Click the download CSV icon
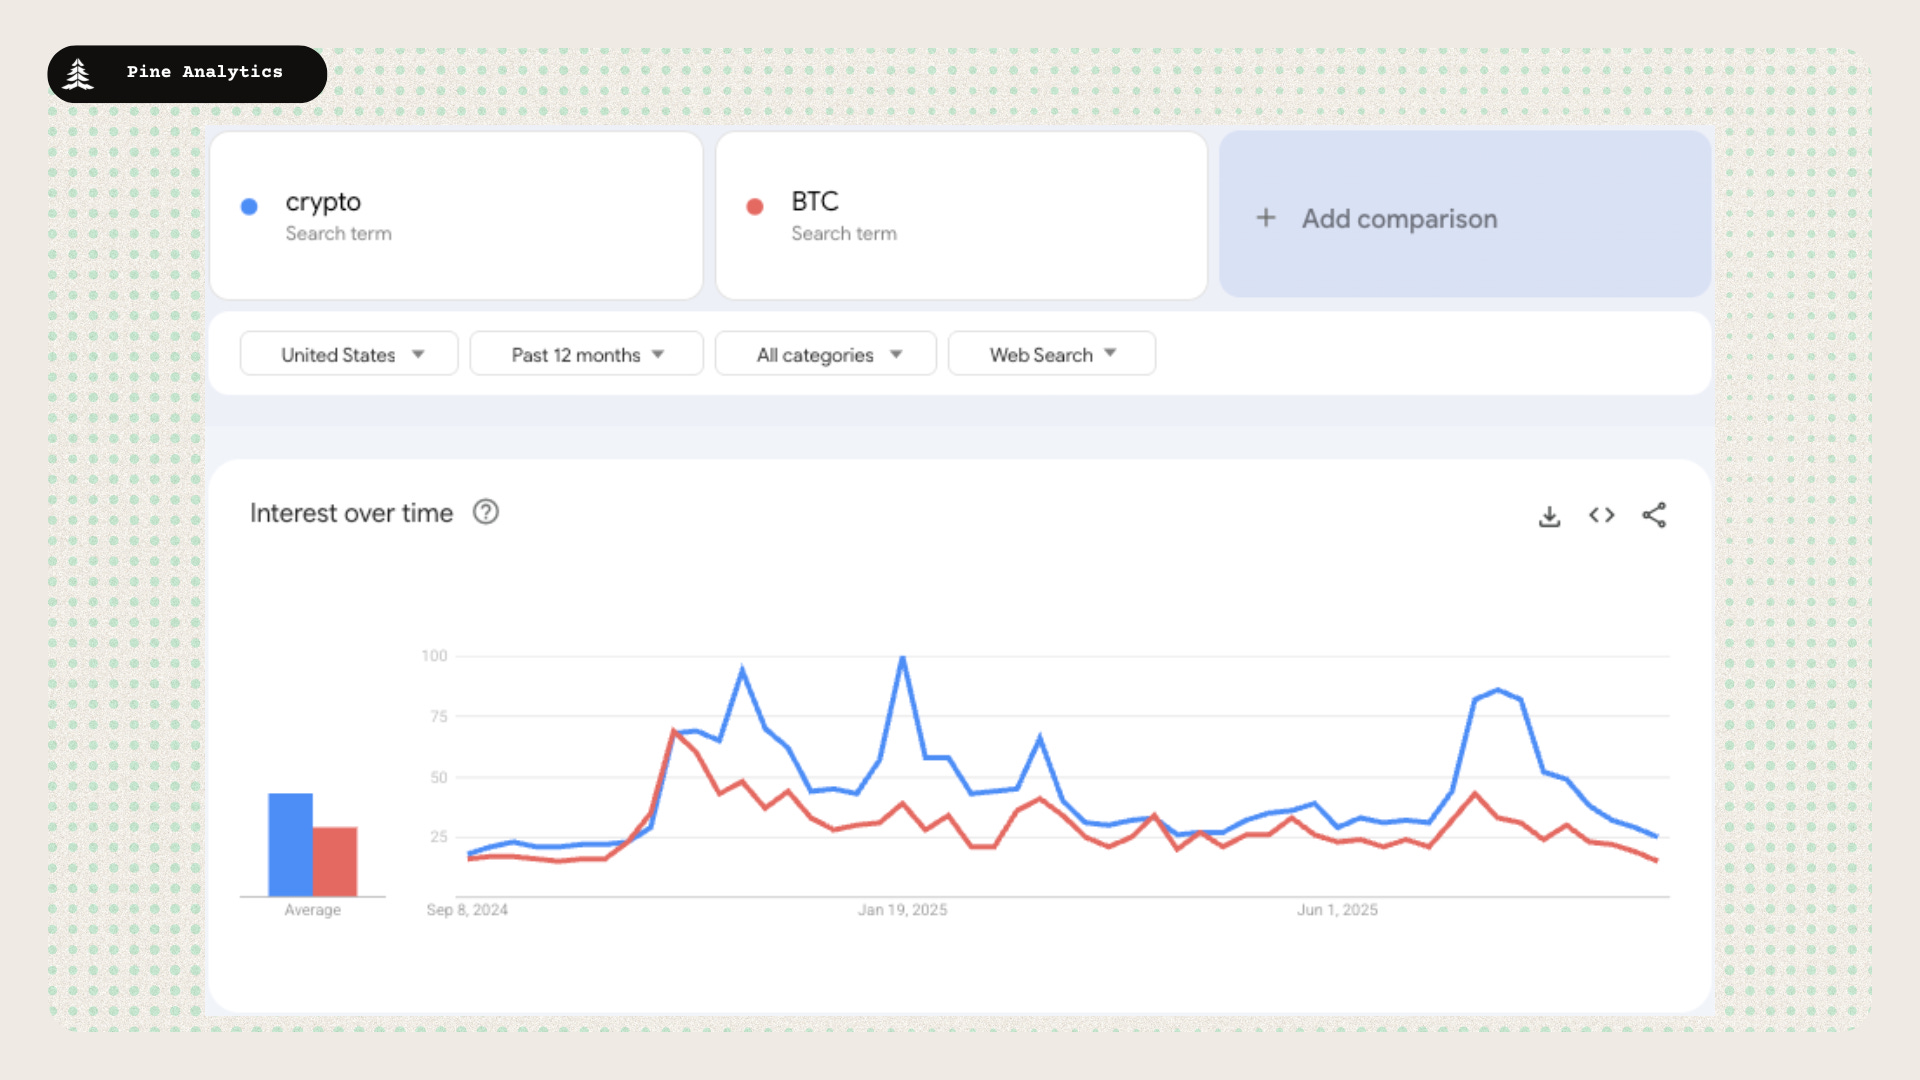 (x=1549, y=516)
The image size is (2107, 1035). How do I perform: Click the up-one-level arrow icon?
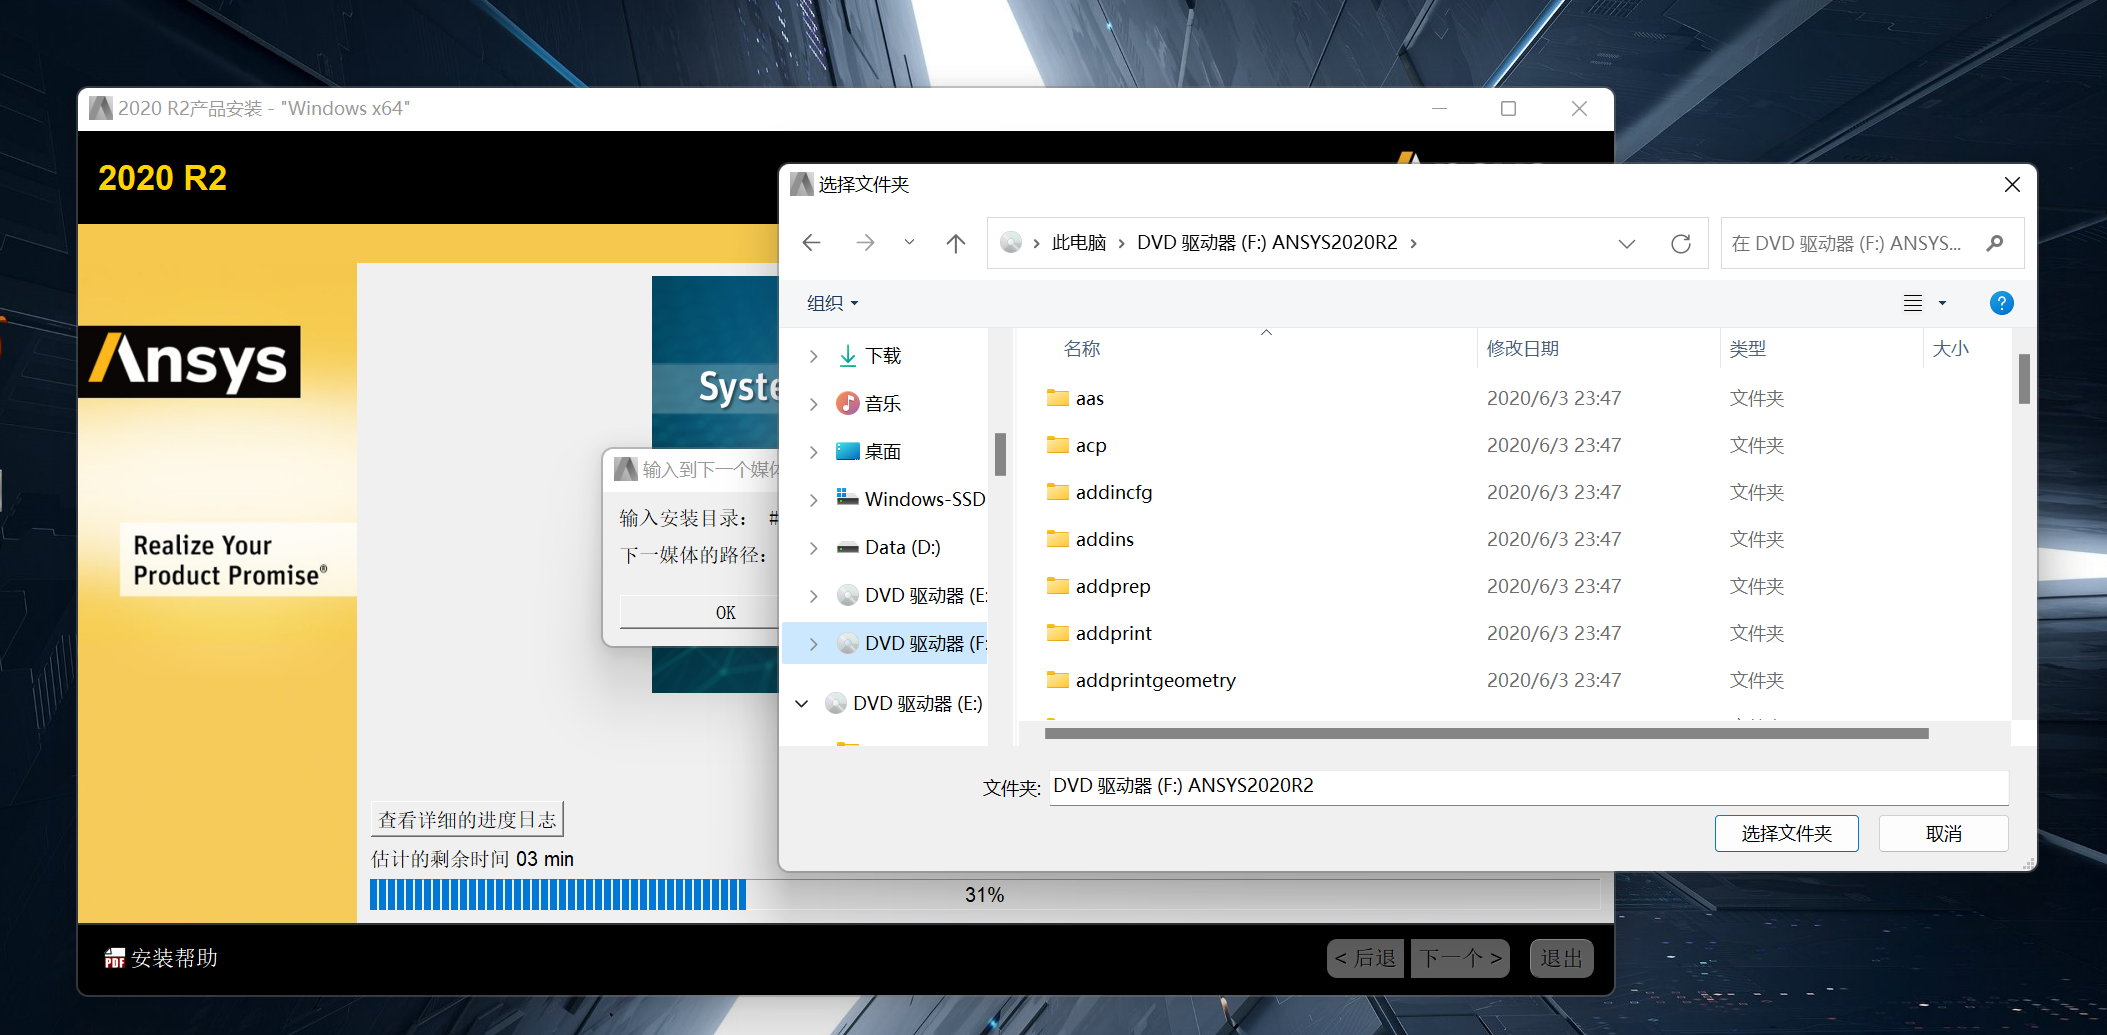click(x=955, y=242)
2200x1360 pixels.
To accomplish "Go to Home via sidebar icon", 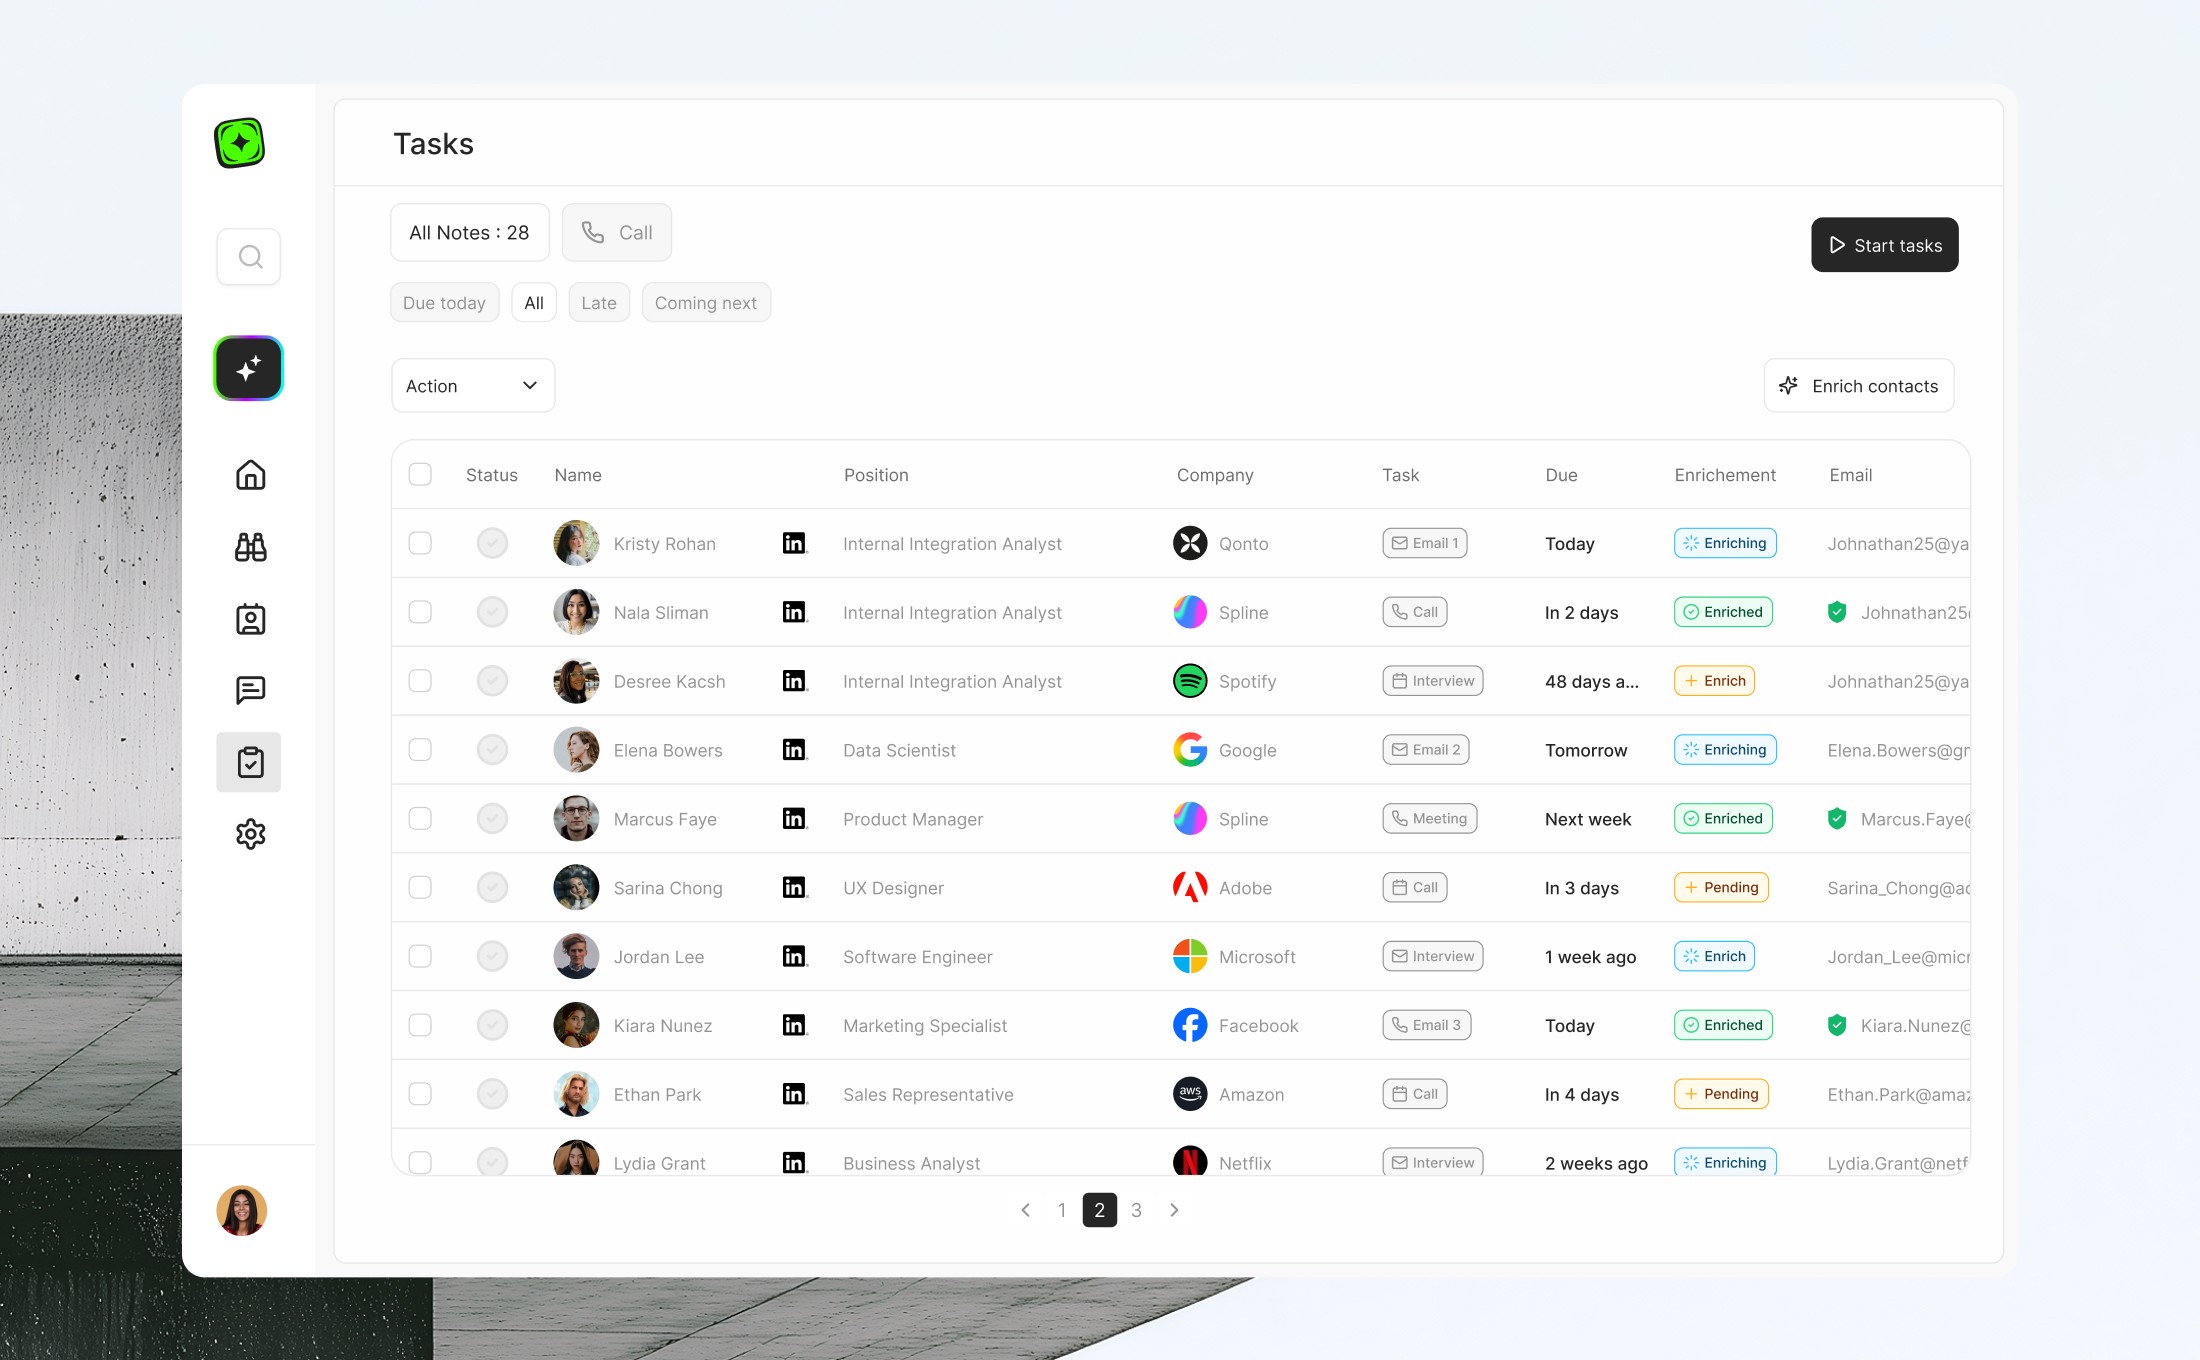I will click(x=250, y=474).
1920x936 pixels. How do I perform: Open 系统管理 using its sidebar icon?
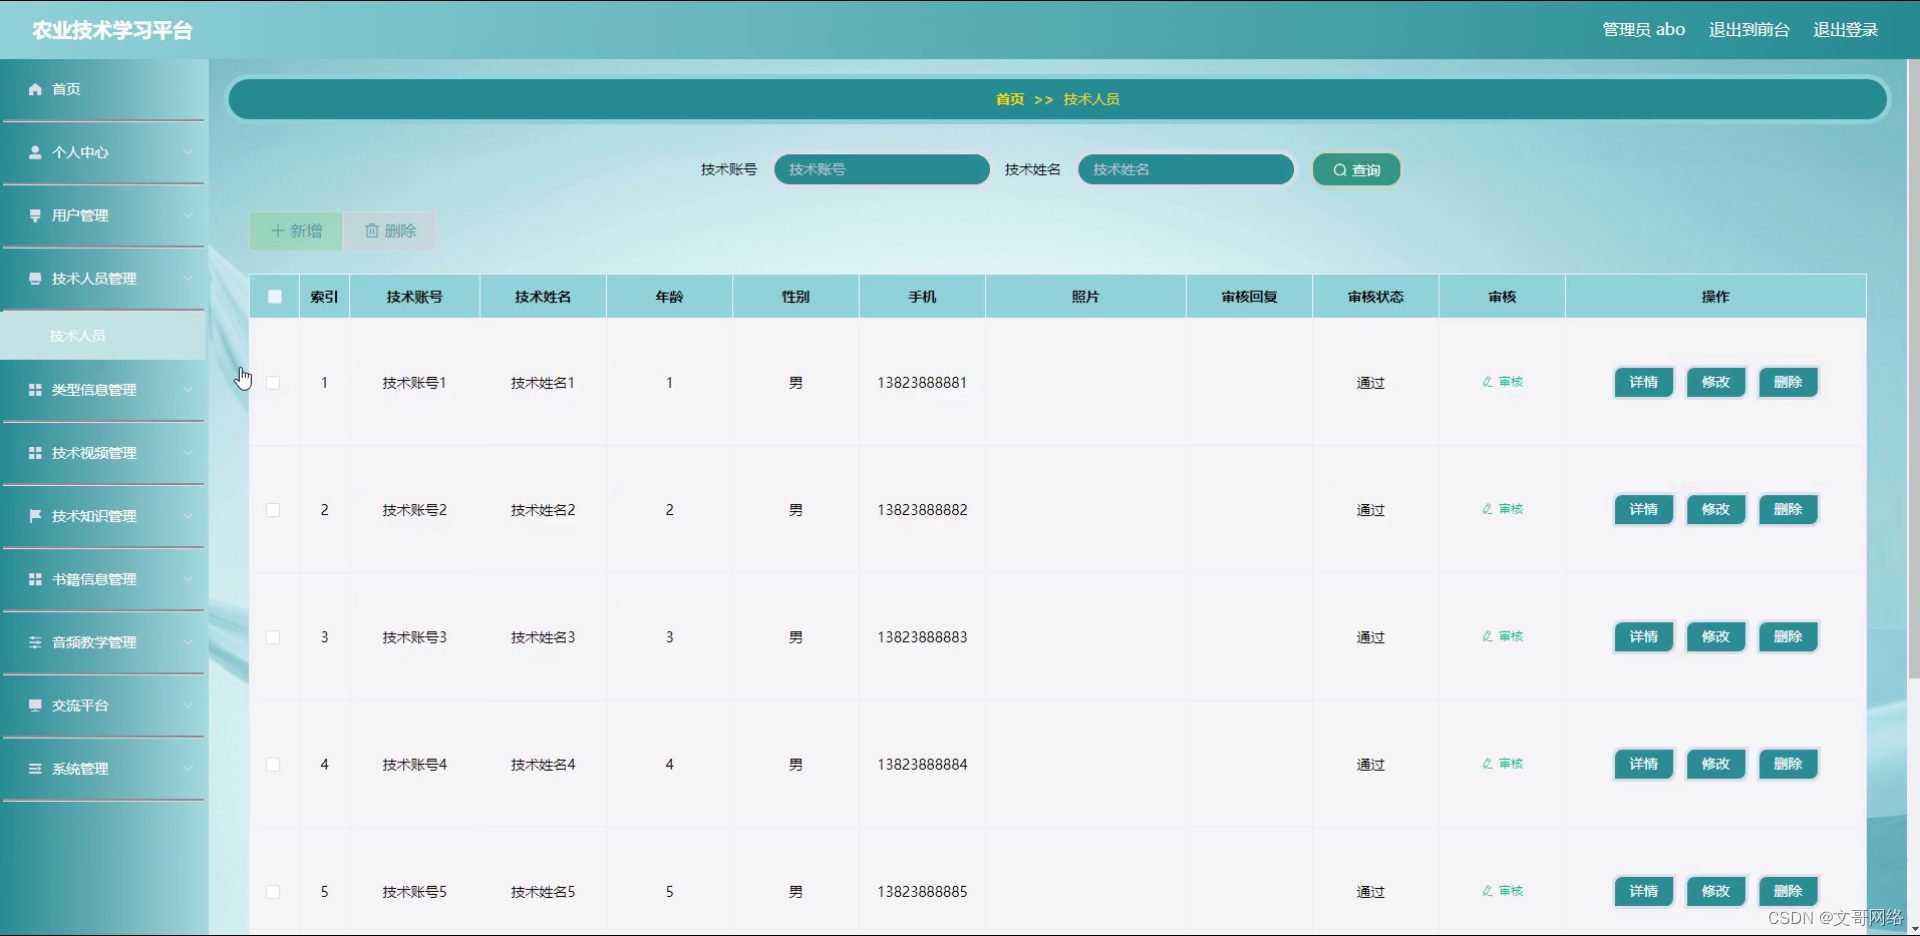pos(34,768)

## EXERCISE GOAL
After locating the line with "1920x936 pixels. How", transcribe it and the rest of the data above exactly as written, without any picture.

## OUTPUT FOR THIS TASK
1920x936 pixels. How do I perform: Open 系统管理 using its sidebar icon?
pos(34,768)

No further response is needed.